Validation MSE for best Ridge Regression model: 4583010041.349514
Validation MAE for best Ridge Regression model: 49752.38622248577


In [24]:
y_test_best_ridge = x_test_biased @ best_w_ridge
mse_test_best_ridge = np.mean((y_test_best_ridge - t_test.values.flatten())**2)
mae_test_best_ridge = np.mean(np.abs(y_test_best_ridge - t_test.values.flatten()))
print("Test MSE for best Ridge Regression model:", mse_test_best_ridge)
print("Test MAE for best Ridge Regression model:", mae_test_best_ridge)
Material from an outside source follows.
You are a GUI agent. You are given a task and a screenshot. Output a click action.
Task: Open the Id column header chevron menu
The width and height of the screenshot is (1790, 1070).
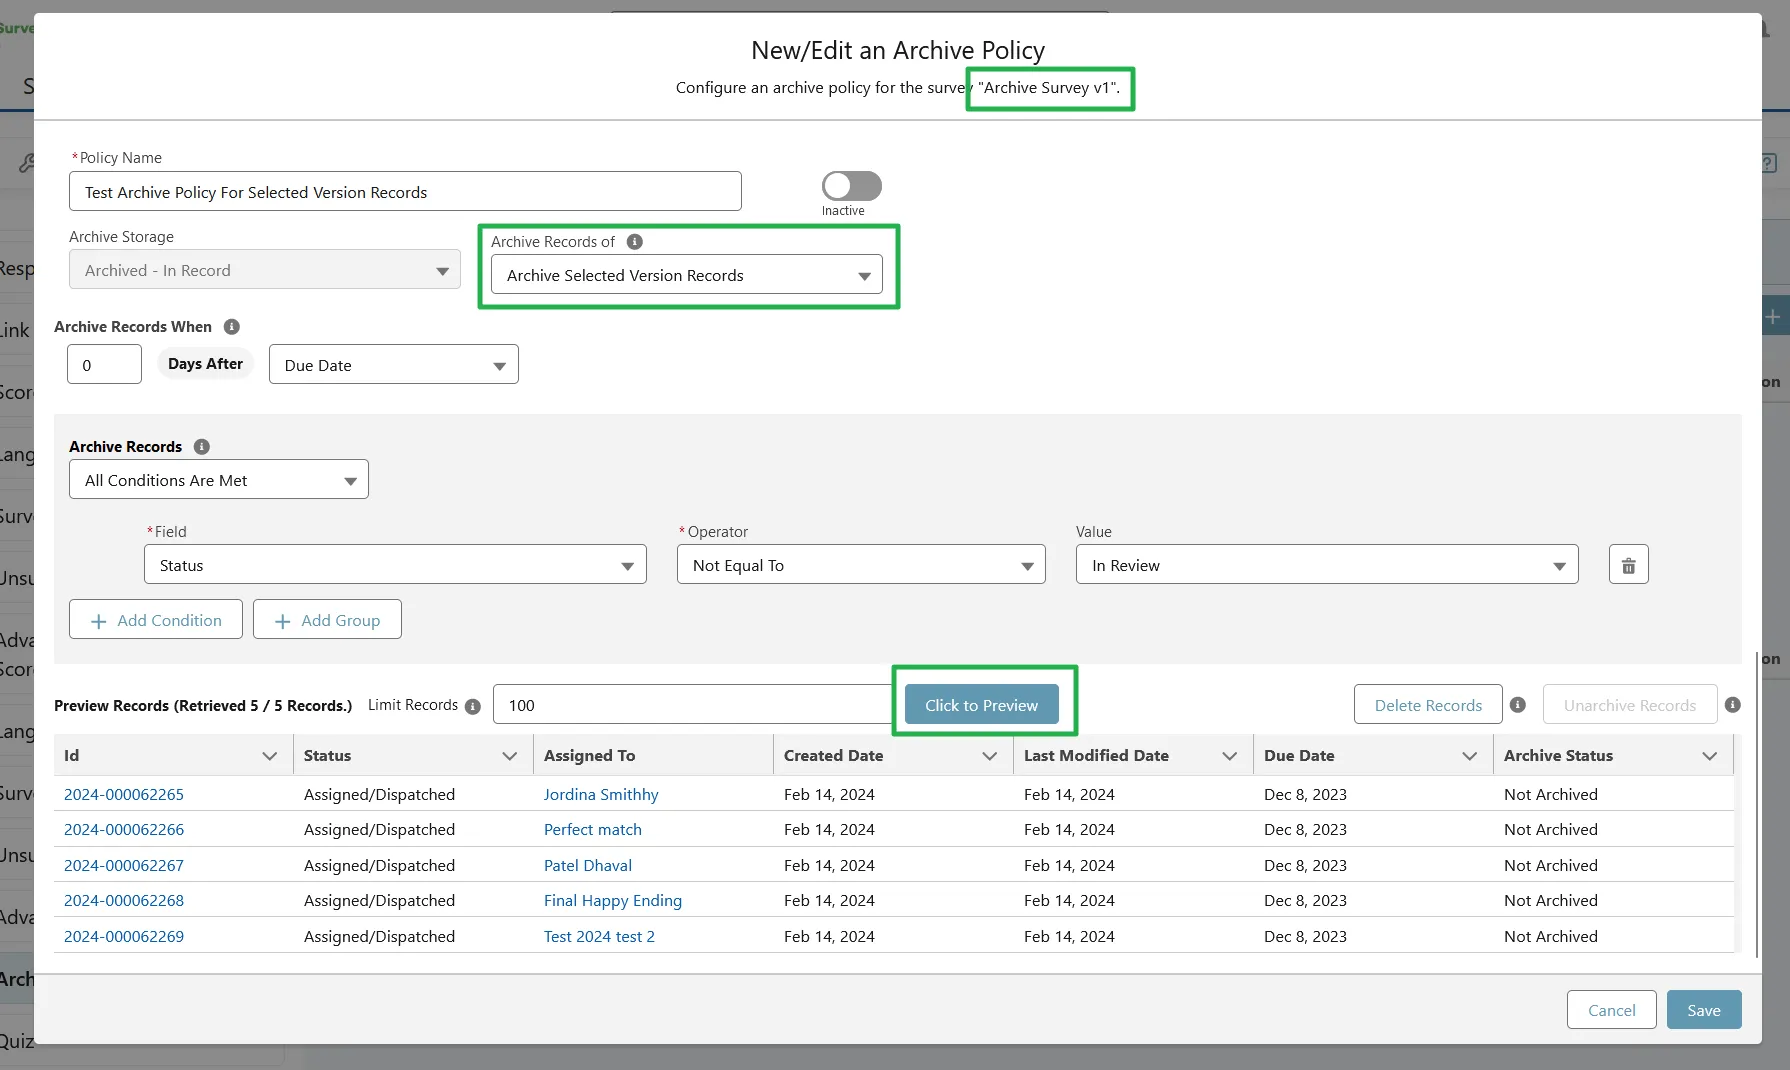[269, 756]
Test MSE for best Ridge Regression model: 5132831663.097724
Test MAE for best Ridge Regression model: 50984.5780897816


# Final Comment : The dataset doesn't need a L2 Regularization as it can be solved using only Linear regression due to high correlation of data. Speaking of direct solution vs. Gradient descent techniques , we can observe that they are quite similar thanks to the small learning rate of the model. We can shrink it more to gain even smaller gap between them.